Принято считать, что действие, оказываемое на нас трагедией, заключается в чувстве жалости, которое мы испытываем к страдающей, гибнущей личности. В связи с этим высказывается мнение, что трагический герой – это человек хороший, положительный, даже возвышенный, иначе к чему бы мы его стали жалеть. Существуют, однако ж, такие трагические герои, как Макбет Шекспира, отрицательная направленность которых совершенно очевидна. Трагическое, таким образом, подобно комическому, может быть и положительным, и отрицательным, может проявляться как в виде прекрасного, так и безобразного. В зависимости от этого и чувство, испытываемое нами при восприятии трагедии, может быть различно. Если Ромео внушает нам жалость, то никакой жалости к Макбету мы не испытываем. Его страдания не внушают нам сочувствия, а сама смерть воспринимается как заслуженное наказание. Если мы всецело сочувствуем Ромео или Джульетте, то к сочувствию, с которым мы относимся к Отелло, примешивается осуждение таких черт его характера, как излишняя подозрительность, неоправданное легковерие, излишняя горячность и т. д. Мы больше жалеем невинно гибнущую Дездемону, которая, в сущности, и не является трагическим характером, как Отелло.
Учитывая, что трагический герой может являться разновидностью и положительного, и отрицательного типов, мы должны вместе с тем учитывать, что и степень его положительности или отрицательности может быть разной, а также и то, что отрицательный тип иногда тоже имеет право на какую-то долю нашего сочувствия как человек, который ещё может исправиться и вернуться на стезю добродетели. Всё это говорит о том, что чувства, которые внушает нам трагедия или трагический герой, очень разнообразны и не могут быть сведены только к чувству жалости или к чувству жалости, смешанному со страхом.
Мы определили трагический характер как сочетание силы со слабостью, как сочетание каких-то положительно или отрицательно направленных стремлений с недостатками, направленными во вред самой трагической личности. Но так же или почти так мы можем определить и комический характер. Вся разница здесь окажется лишь в величине силы, с которой сочетается слабость. Если человек полюбит с силой Отелло, то может получиться трагедия, но если он полюбит как Подколесин или как Хлестаков, то выйдет только комедия.
Между силой чувств и переживаний, свойственных трагическому и комическому героям, как, например, между силой чувств Отелло и Хлестакова, возможна бездна градаций, и на какой-то ступени нам уже трудно будет сказать, имеем ли мы дело с комедией или с трагедией. Читая «Дон Кихота», мы постепенно убеждаемся, что Дон Кихот – фигура столь же трагическая, сколь и комическая, но всё же не решаемся окончательно зачислить его в трагические герои. Мистер Пиквик тоже выглядит далеко не комично, когда, потерпев поражение в борьбе с силами зла, решает навеки заточить себя в долговой тюрьме.
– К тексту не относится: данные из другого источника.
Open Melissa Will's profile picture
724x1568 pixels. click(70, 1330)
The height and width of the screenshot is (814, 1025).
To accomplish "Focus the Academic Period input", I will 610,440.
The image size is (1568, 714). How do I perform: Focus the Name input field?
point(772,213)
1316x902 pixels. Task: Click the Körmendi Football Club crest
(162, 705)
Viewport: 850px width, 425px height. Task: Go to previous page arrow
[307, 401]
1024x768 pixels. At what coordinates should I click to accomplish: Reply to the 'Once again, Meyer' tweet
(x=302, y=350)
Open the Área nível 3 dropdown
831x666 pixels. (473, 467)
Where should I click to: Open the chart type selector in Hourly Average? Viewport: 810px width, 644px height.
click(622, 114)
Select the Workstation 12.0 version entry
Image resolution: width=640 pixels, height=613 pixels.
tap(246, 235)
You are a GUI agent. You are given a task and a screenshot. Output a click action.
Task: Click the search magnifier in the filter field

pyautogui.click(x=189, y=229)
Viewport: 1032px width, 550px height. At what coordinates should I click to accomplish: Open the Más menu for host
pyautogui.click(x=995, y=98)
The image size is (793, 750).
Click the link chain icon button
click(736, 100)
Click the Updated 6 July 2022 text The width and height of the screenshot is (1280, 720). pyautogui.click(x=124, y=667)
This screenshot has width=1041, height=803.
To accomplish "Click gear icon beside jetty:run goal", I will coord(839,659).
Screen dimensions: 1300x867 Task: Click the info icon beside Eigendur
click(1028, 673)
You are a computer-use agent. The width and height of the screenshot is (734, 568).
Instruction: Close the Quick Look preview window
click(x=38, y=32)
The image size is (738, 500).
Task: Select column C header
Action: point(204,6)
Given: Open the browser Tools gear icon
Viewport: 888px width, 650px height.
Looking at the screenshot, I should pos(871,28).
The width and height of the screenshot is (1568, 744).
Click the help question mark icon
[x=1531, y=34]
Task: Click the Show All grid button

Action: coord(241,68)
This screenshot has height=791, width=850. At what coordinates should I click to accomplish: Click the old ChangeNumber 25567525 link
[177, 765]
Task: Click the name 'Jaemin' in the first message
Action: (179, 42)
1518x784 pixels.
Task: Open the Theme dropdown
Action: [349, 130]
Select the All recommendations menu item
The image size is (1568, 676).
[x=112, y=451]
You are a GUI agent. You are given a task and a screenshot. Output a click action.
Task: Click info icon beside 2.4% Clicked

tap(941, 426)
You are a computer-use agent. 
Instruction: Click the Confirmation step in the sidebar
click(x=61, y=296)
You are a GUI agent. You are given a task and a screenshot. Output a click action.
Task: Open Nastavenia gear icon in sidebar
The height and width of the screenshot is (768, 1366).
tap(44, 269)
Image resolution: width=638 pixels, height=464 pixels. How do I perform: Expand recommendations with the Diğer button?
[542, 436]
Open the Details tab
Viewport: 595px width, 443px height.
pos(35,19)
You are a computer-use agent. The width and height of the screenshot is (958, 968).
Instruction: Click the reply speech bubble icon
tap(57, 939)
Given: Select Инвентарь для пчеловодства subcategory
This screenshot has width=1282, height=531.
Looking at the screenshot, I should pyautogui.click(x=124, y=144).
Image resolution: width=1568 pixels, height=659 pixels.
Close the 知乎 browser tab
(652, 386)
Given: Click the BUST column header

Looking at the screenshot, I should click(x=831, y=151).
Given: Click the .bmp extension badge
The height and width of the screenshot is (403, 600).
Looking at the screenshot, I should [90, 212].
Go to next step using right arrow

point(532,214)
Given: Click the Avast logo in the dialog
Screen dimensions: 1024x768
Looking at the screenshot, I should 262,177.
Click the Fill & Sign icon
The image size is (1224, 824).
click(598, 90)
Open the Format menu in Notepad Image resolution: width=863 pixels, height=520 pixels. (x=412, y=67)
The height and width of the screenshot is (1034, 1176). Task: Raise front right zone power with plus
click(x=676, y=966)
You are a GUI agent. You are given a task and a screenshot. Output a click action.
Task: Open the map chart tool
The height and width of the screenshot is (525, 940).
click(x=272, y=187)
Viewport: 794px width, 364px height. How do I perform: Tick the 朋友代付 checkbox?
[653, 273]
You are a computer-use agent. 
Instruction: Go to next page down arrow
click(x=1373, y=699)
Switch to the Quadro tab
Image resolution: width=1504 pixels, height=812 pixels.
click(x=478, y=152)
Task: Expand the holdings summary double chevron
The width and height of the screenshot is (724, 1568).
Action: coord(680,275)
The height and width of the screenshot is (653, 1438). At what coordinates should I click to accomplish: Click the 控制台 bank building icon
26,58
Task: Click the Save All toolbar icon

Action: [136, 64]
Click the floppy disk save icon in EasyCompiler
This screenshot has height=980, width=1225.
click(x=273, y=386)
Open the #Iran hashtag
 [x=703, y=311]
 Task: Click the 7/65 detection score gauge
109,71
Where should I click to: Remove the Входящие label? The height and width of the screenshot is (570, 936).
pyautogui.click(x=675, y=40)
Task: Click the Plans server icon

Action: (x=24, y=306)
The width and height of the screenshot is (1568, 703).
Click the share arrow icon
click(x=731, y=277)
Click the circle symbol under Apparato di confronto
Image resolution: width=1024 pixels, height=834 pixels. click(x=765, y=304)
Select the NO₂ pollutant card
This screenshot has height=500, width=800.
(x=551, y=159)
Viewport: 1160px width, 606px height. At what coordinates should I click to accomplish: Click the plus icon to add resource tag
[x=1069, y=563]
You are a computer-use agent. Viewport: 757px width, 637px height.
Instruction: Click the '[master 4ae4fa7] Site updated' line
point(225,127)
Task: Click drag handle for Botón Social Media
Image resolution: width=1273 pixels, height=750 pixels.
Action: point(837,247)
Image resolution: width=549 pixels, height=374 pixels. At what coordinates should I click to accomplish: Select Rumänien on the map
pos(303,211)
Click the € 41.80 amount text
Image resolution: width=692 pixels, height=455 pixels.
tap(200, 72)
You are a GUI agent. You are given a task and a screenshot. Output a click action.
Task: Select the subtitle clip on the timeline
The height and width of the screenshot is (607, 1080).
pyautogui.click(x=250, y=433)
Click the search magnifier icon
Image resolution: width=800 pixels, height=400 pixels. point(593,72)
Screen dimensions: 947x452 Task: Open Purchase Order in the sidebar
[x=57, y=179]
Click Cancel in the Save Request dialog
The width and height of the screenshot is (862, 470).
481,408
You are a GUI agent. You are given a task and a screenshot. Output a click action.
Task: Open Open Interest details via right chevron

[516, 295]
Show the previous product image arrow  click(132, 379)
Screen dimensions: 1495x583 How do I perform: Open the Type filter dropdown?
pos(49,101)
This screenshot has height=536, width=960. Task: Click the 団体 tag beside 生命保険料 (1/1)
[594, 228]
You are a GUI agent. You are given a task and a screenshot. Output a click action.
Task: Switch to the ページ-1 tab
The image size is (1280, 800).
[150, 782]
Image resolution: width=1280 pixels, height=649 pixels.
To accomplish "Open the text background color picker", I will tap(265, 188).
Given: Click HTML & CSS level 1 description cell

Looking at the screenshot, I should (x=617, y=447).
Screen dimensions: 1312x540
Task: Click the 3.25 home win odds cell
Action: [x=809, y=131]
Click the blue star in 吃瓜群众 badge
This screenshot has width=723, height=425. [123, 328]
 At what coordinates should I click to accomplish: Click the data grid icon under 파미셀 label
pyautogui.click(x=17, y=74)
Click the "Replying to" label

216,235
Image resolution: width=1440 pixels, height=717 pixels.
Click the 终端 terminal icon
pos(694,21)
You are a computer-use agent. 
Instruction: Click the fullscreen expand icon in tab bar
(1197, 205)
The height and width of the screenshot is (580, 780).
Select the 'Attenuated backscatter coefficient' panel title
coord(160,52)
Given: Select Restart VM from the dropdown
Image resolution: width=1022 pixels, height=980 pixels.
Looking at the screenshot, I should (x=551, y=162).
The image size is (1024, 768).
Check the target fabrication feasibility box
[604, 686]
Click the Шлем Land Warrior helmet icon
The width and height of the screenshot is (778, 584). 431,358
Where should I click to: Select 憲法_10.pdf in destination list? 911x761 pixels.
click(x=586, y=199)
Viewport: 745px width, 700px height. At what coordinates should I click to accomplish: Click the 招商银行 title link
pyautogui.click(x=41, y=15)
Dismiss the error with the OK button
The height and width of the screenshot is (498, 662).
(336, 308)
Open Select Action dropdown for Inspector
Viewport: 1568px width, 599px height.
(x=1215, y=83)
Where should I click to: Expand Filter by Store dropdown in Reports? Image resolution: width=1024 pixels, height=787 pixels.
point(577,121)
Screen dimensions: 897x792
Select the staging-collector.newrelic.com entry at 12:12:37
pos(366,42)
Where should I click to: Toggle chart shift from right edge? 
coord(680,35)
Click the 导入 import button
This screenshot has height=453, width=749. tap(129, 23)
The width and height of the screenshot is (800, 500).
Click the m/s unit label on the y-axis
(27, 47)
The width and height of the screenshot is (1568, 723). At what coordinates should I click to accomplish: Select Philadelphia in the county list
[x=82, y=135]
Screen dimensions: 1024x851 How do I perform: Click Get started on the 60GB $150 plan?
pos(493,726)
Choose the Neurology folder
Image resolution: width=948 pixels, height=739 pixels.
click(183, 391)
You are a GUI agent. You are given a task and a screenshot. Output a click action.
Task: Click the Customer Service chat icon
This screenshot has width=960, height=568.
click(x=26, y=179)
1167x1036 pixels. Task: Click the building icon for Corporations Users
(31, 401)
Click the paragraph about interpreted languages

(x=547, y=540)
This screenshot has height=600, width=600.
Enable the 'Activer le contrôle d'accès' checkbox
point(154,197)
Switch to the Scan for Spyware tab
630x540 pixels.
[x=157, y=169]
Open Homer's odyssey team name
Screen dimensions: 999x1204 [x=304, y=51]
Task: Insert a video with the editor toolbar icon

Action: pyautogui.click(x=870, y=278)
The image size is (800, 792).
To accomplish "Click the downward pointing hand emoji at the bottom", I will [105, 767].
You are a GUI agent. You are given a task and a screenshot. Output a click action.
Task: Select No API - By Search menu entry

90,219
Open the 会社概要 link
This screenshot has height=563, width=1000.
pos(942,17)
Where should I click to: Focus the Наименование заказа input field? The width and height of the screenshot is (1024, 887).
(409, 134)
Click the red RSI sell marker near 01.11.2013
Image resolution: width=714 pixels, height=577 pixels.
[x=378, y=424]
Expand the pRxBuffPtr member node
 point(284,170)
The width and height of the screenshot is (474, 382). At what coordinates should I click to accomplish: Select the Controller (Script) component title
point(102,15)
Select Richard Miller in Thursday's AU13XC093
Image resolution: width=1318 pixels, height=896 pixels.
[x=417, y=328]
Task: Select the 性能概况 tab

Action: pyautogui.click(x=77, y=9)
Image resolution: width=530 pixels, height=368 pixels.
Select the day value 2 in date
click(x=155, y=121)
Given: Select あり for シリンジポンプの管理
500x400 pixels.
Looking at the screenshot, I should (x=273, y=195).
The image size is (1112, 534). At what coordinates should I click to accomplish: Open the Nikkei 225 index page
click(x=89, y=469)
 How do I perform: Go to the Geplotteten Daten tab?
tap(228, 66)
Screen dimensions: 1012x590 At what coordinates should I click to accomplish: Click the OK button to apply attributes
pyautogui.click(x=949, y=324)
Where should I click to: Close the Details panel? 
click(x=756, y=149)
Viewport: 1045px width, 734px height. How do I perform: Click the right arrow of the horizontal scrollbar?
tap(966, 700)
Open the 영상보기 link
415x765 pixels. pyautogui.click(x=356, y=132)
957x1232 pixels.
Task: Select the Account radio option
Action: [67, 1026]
Макар Нагульнов из «Поднятой целины» несколько раз на протяжении романа переходит из комического плана в трагический, и хотя судьба его по-настоящему трагична, мы, представляя себе его образ в целом, вспоминая происшедшие с ним комические эпизоды, не можем всё же думать о нём как о характере безусловно трагическом.
Обычно таких героев считают натурами нецельными, противоречивыми, но это лишь потому, что мы привыкли воспринимать комическое и трагическое как противоположные эстетические категории, не замечая того, что как то, так и другое неоднородны и даже противоречивы в самих себе. Трагическое-положительное родственно комическому-положительному, то есть юмористическому, и легко соединяется в одном характере с ним, но не соединяется с трагическим-отрицательным или с комическим-отрицательным, то есть с сатирическим. Для нас главное, существенное, заключается в том, что и Дон Кихот, и Пиквик, и Нагульнов принадлежат к положительному, а не отрицательному типу, являются людьми в общем хорошими, а не плохими. Комическое так легко уживается в них с трагическим, поскольку и то и другое встречается в них в своей положительной форме и то и другое является разновидностью прекрасного.